Extracted data >>

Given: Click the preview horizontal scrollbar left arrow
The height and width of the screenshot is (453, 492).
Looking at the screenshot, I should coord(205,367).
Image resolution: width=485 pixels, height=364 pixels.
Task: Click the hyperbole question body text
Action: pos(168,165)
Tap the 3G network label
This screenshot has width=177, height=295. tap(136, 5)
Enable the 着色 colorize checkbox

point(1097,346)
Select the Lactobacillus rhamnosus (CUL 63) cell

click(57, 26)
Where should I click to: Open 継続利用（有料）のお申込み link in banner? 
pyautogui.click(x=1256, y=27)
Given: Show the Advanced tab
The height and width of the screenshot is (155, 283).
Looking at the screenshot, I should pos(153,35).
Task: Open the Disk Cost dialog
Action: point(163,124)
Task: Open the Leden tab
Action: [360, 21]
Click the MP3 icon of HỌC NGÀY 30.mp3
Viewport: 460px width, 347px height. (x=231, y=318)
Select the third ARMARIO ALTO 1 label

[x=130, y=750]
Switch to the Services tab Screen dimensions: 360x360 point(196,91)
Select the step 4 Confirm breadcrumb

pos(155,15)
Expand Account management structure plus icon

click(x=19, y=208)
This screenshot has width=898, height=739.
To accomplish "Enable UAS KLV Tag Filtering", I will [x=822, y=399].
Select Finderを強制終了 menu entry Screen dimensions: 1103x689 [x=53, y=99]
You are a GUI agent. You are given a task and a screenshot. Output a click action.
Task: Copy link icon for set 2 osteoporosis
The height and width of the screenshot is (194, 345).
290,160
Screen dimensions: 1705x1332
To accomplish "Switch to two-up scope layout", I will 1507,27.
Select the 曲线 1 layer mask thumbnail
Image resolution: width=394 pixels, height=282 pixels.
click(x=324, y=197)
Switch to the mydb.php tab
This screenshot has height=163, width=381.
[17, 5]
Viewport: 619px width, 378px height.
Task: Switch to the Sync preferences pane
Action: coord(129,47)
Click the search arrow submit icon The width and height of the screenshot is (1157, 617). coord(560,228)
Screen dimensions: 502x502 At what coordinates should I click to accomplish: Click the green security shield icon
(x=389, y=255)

Task description >> Return the lines above without any changes.

Right answer >>
Given: Click the preview horizontal scrollbar left arrow
The height and width of the screenshot is (453, 492).
Looking at the screenshot, I should coord(205,367).
Image resolution: width=485 pixels, height=364 pixels.
Task: Click the hyperbole question body text
Action: pos(168,165)
Tap the 3G network label
This screenshot has width=177, height=295. tap(136, 5)
Enable the 着色 colorize checkbox

point(1097,346)
Select the Lactobacillus rhamnosus (CUL 63) cell

click(57, 26)
Where should I click to: Open 継続利用（有料）のお申込み link in banner? 
pyautogui.click(x=1256, y=27)
Given: Show the Advanced tab
The height and width of the screenshot is (155, 283).
Looking at the screenshot, I should pos(153,35).
Task: Open the Disk Cost dialog
Action: point(163,124)
Task: Open the Leden tab
Action: [360, 21]
Click the MP3 icon of HỌC NGÀY 30.mp3
Viewport: 460px width, 347px height. (x=231, y=318)
Select the third ARMARIO ALTO 1 label

[x=130, y=750]
Switch to the Services tab Screen dimensions: 360x360 point(196,91)
Select the step 4 Confirm breadcrumb

pos(155,15)
Expand Account management structure plus icon

click(x=19, y=208)
This screenshot has width=898, height=739.
To accomplish "Enable UAS KLV Tag Filtering", I will [x=822, y=399].
Select Finderを強制終了 menu entry Screen dimensions: 1103x689 [x=53, y=99]
You are a GUI agent. You are given a task and a screenshot. Output a click action.
Task: Copy link icon for set 2 osteoporosis
The height and width of the screenshot is (194, 345).
290,160
Screen dimensions: 1705x1332
To accomplish "Switch to two-up scope layout", I will 1507,27.
Select the 曲线 1 layer mask thumbnail
Image resolution: width=394 pixels, height=282 pixels.
click(x=324, y=197)
Switch to the mydb.php tab
This screenshot has height=163, width=381.
[17, 5]
Viewport: 619px width, 378px height.
Task: Switch to the Sync preferences pane
Action: coord(129,47)
Click the search arrow submit icon The width and height of the screenshot is (1157, 617). coord(560,228)
Screen dimensions: 502x502 At what coordinates should I click to accomplish: Click the green security shield icon
(x=389, y=255)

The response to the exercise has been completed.